L'Église de Constantine-Hippone approfondit sa filiation avec saint Augustin

© https://www.vaticannews.va/fr/eglise/news/2025 /Entretien réalisé par Delphine Allaire - Cité du Vatican

 

Siège diocésain autrefois dirigé par saint Augustin lui-même, l’Église de Constantine-Hippone en Algérie voit son nouvel évêque ordonné ce samedi 18 octobre. Mgr Michel Guillaud, en Algérie depuis 20 ans, était jusqu'à présent administrateur de ce diocèse vacant. Avant son ordination épiscopale ce samedi en la basilique de Saint-Augustin à Annaba, nom actuel d'Hippone, il nous évoque toutes les particularités de cette Eglise locale. Entretien.

A quoi ressemble la vie spirituelle dans votre diocèse?
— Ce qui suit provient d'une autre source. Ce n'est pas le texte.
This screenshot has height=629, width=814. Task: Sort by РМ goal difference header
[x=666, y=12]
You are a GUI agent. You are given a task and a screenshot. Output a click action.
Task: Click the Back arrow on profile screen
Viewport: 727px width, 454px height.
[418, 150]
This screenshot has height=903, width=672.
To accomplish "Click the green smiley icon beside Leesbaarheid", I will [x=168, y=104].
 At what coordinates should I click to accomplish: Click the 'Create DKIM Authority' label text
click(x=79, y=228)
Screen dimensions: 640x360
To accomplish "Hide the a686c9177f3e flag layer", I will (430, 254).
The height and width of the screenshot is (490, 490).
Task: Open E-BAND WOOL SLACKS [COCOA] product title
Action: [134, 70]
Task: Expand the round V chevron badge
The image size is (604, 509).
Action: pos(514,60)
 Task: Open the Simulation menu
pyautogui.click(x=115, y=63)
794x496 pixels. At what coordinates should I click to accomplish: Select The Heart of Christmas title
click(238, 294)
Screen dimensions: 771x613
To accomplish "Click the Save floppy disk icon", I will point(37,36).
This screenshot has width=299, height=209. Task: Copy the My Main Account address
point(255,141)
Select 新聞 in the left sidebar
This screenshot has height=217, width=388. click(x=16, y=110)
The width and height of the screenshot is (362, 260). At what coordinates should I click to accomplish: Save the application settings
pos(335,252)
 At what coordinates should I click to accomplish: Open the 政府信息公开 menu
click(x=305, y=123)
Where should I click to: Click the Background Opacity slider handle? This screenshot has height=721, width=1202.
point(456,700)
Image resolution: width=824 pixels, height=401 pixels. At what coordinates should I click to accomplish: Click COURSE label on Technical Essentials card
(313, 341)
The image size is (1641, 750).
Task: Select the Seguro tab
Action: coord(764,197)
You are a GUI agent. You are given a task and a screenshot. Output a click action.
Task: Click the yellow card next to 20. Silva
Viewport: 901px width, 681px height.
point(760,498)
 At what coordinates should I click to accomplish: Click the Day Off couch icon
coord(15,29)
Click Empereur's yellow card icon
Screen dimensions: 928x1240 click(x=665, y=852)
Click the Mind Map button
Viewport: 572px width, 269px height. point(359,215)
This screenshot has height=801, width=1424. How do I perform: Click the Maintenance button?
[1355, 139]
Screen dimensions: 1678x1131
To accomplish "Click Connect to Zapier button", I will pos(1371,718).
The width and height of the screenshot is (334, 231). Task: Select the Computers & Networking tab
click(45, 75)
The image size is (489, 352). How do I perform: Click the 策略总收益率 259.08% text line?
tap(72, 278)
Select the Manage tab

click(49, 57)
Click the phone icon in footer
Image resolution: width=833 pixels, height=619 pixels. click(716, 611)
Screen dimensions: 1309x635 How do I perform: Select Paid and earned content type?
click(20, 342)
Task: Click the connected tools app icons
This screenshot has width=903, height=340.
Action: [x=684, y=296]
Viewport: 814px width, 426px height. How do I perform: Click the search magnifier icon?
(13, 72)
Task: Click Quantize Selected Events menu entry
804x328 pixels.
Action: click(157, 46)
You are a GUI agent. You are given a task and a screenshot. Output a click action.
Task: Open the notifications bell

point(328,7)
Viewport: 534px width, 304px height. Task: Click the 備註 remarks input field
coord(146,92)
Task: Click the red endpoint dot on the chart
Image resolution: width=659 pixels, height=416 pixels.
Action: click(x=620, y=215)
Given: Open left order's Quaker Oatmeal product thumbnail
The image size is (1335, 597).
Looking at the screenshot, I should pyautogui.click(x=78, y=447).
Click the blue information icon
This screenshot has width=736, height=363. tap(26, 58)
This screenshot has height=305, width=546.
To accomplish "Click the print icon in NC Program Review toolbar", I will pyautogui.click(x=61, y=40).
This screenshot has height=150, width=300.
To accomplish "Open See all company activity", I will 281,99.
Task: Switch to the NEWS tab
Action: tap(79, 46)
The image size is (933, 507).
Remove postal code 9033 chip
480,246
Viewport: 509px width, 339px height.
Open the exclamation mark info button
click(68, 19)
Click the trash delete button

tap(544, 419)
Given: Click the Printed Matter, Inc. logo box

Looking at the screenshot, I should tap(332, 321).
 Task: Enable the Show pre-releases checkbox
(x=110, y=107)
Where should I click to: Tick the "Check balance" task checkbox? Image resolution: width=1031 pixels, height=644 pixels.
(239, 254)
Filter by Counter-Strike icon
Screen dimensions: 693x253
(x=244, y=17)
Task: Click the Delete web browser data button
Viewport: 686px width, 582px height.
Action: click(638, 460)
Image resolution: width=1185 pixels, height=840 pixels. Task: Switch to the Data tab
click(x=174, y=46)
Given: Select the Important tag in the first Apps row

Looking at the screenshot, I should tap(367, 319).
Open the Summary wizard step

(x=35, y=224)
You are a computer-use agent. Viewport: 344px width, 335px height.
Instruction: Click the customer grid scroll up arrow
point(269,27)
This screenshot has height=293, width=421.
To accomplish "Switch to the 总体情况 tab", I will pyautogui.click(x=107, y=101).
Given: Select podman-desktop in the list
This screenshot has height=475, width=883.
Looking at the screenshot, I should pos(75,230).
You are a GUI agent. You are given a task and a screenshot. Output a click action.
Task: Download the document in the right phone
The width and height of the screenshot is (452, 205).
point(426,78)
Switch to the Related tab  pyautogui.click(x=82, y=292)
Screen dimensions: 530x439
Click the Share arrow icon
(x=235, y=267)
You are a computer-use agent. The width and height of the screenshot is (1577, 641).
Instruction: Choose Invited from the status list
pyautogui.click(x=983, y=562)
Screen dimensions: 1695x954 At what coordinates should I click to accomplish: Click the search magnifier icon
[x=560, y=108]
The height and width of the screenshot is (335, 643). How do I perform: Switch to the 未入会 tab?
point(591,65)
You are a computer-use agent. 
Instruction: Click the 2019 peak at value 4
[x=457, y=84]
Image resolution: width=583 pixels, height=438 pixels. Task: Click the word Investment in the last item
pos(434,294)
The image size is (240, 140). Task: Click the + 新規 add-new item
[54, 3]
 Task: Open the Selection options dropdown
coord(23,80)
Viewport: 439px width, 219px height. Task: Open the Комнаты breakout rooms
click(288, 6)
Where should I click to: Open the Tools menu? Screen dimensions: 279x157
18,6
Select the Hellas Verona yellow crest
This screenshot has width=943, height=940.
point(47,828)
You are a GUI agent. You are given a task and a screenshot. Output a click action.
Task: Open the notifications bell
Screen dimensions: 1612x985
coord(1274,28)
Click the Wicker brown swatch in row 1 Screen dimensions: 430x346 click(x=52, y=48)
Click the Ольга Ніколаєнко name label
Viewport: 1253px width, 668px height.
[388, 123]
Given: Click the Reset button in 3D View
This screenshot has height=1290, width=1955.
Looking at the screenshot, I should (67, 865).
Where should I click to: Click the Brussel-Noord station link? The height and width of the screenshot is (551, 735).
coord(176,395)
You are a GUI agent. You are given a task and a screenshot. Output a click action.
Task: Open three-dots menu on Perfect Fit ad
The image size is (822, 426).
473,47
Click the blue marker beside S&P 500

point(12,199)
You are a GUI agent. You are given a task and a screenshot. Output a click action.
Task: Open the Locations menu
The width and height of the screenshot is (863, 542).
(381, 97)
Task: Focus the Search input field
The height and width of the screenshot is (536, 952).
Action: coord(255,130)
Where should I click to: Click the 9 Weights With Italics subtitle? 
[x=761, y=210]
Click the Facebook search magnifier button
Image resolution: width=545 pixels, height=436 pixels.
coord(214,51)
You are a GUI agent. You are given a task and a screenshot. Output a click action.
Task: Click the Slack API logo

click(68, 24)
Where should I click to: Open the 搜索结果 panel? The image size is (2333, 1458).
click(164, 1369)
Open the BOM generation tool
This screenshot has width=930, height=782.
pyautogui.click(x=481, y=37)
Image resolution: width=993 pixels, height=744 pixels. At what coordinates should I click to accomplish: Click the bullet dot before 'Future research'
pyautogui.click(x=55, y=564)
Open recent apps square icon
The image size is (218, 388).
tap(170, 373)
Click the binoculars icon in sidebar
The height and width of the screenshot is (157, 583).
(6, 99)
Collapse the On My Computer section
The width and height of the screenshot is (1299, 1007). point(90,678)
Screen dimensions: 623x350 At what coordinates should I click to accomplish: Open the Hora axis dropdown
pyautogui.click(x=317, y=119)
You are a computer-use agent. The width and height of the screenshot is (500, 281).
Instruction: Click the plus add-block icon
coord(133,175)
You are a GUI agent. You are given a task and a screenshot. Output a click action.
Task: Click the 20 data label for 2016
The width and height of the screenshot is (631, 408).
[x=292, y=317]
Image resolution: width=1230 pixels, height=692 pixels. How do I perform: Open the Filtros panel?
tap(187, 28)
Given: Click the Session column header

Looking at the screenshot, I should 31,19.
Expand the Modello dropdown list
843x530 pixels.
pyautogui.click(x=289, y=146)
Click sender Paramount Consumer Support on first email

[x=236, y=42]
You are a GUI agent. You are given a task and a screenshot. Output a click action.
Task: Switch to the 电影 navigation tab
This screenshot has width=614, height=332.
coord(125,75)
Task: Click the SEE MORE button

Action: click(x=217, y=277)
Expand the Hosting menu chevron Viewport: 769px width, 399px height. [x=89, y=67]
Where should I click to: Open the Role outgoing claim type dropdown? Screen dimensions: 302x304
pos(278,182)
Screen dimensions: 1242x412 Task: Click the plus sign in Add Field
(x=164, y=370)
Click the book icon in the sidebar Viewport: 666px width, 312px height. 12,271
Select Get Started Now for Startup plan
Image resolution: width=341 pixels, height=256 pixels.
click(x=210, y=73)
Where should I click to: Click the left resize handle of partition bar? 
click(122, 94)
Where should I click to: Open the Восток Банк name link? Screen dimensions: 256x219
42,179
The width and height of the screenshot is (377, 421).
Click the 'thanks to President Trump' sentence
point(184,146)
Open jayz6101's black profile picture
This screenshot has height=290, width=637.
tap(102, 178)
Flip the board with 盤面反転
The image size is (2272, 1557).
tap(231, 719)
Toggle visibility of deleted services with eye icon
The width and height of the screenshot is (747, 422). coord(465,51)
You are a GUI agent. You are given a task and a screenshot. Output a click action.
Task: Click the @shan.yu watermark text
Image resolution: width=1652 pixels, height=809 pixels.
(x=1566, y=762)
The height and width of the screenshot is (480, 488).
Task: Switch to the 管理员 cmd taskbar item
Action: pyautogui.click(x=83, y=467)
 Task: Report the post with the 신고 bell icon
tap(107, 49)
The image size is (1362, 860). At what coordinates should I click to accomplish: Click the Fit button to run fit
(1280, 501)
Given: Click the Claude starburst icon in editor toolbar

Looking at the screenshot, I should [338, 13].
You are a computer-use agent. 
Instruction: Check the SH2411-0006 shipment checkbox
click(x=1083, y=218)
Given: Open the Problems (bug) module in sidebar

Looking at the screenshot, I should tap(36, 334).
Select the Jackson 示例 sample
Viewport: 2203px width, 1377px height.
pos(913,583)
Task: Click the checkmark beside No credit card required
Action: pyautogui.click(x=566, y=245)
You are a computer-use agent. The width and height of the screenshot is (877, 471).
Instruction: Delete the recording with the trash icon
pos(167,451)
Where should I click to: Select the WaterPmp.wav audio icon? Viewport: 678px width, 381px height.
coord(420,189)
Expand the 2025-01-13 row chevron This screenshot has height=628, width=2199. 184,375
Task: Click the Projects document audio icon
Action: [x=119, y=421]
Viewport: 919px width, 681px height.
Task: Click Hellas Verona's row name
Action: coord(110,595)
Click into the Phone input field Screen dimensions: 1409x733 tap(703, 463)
L’état de santé spirituel est bon. Nous avons une belle communion entre nous. D’autant plus que chaque paroisse est éloignée de plus de 100 kilomètres l'une de l'autre. Nous avons toujours bonheur à nous retrouver, à nous stimuler ensemble. Nous avons sept lieux dans sept villes avec un lieu de culte et une communauté. Il y a des chrétiens dans d'autres endroits, mais qui quelquefois font plus de 100 kilomètres pour rejoindre la communauté chrétienne le week end. Nous avons un grand territoire, une grande population. Nous sommes une petite Église numériquement, très variée. La majorité des fidèles sont des étudiants d'Afrique subsaharienne à qui l'Algérie donne généreusement des bourses sans s'enquérir de leur religion. Elle les accueille qu'ils soient chrétiens ou musulmans. Il y a aussi quelques enfants du pays qui ont adhéré et qui suivent le Christ. Il y a des prêtres et religieuses qui en général viennent de l'étranger, que ce soit du continent africain, européen, américain.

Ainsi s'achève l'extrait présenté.